| Because the autonomous agent deal is new to me, this thread's blog post piqued my interest. I thought about trying to replicate the experiment. But I'm lazy :) Instead, I ended up getting a coding agent to run through a thought experiment [1] based on the method described in the blog post. The AI's critique sounds kinda harsh to me. So, I'm quoting only a snippet of it here… ——— …Running this specific recursive loop without a higher-level architectural constraint or a "convergence metric" will likely result in a specific type of technical debt known as _Ravioli Code_ (the inverse of Spaghetti Code)… … The prompt provided optimizes for _local code metrics_ (file length, shallow SRP) at the expense of _global architectural cohesion_. In your specific $A \to B(C)$ scenario:
_$A$ stops being a class that "does something" and becomes a class that "configures things that do things_." The eventual system is one where every piece is perfectly unit-testable, perfectly mockable, and adhering to strict SRP, yet the system as a whole is incomprehensible to a human reader because the "story" of the code has been shredded into a thousand paragraphs scattered on the floor… ——— Again, those are the words of the automaton; not mine.
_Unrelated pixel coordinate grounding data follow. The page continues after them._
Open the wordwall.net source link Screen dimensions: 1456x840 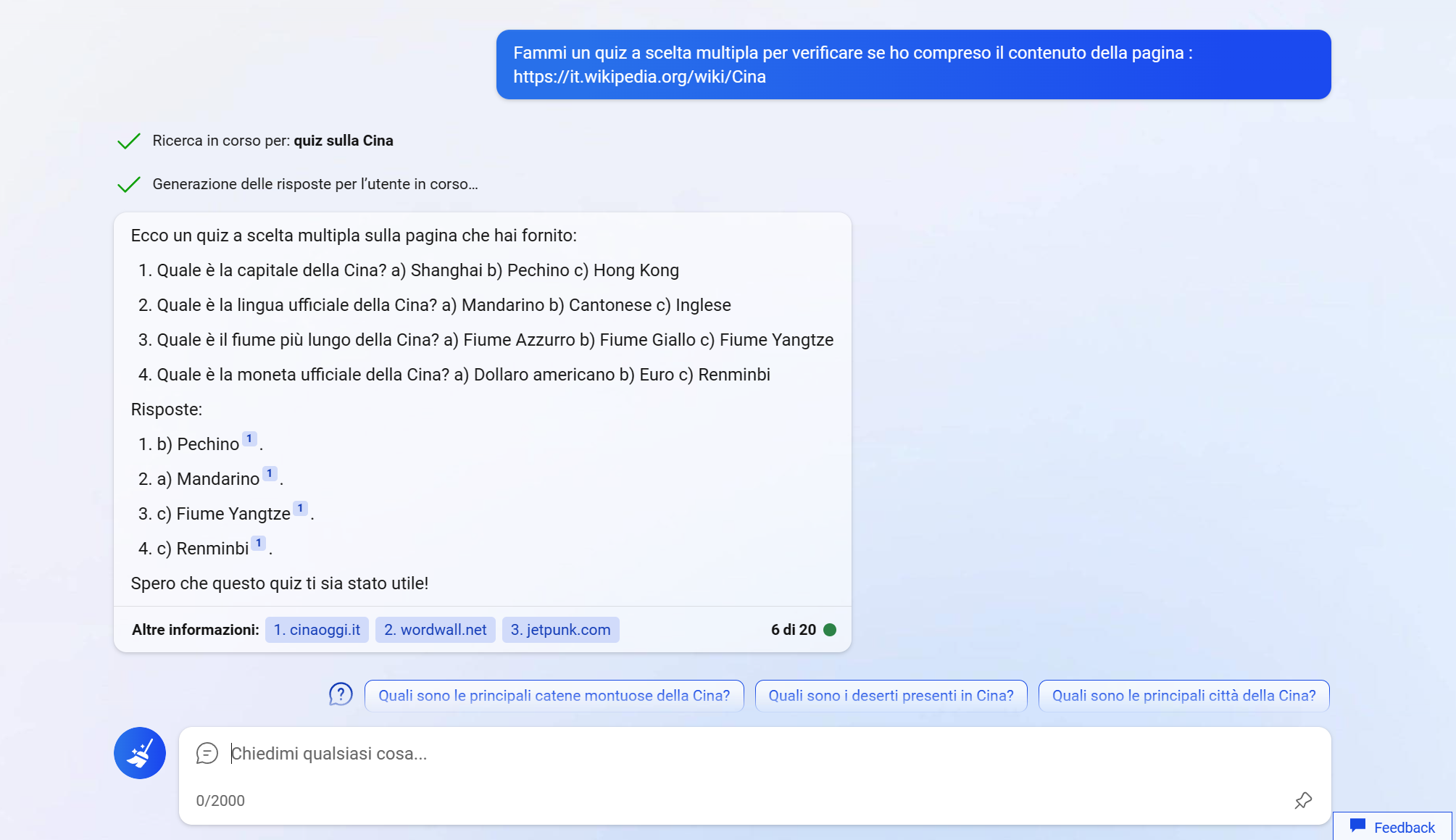[435, 630]
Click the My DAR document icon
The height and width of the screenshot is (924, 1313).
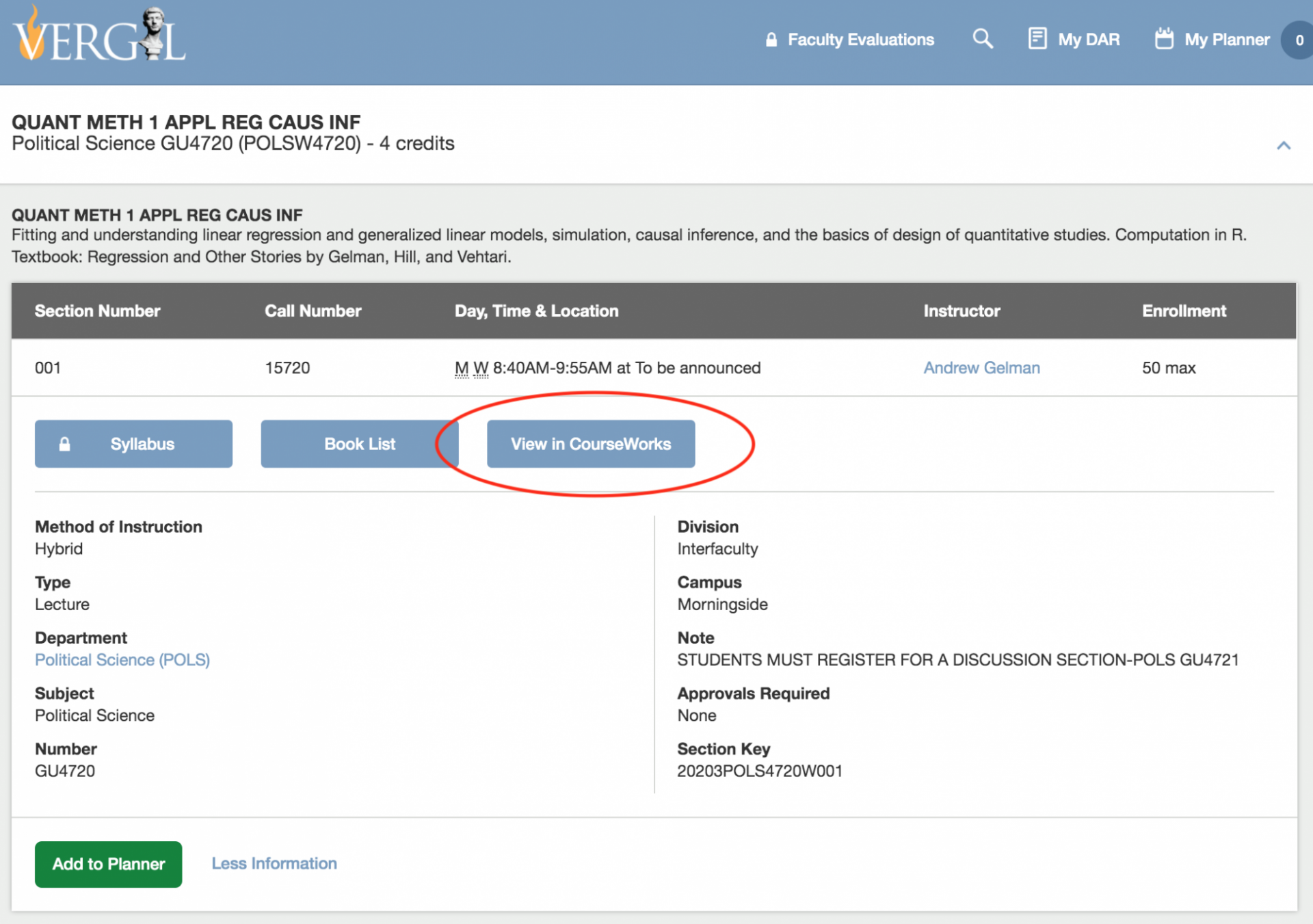[1037, 39]
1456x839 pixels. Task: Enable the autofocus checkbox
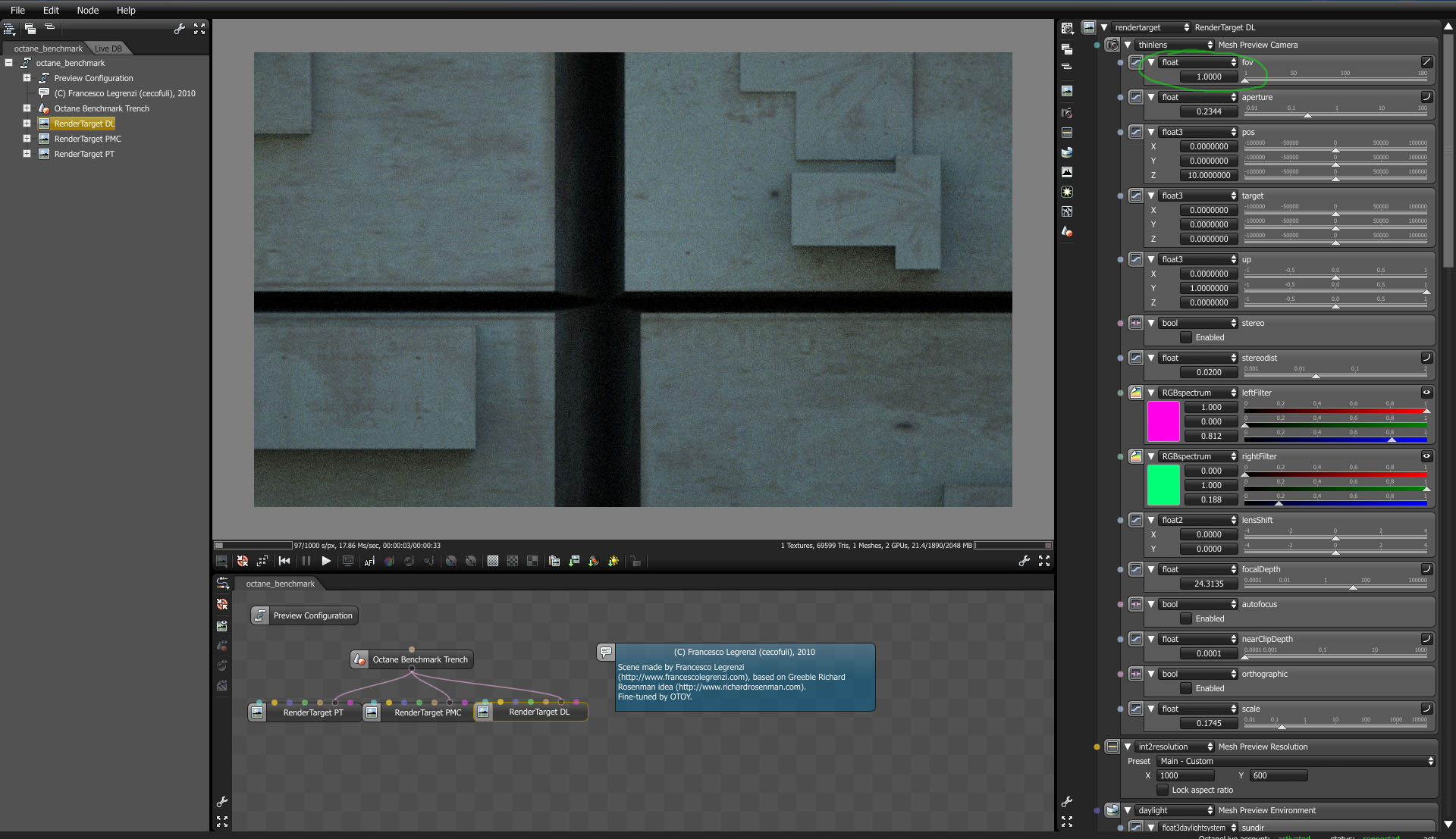(1186, 618)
I simply pointed it at the blog post and this thread. I asked it what it thought of the approach and final results discussed in the blog post. Then, in the vibe coders' vernacular, I "let it rip" ;) Today I noticed a follow up blog post [2]. That one noted a number of things that resonate with my relatively lightweight experience with agentic coding… > …
> We're not there yet…
> …
> If you want the agent to tackle a
> specific architectural smell, you
> need to name it…
> …
> You need to give direction. The
> refactoring principles are specific
> to each project's goals and technology choices.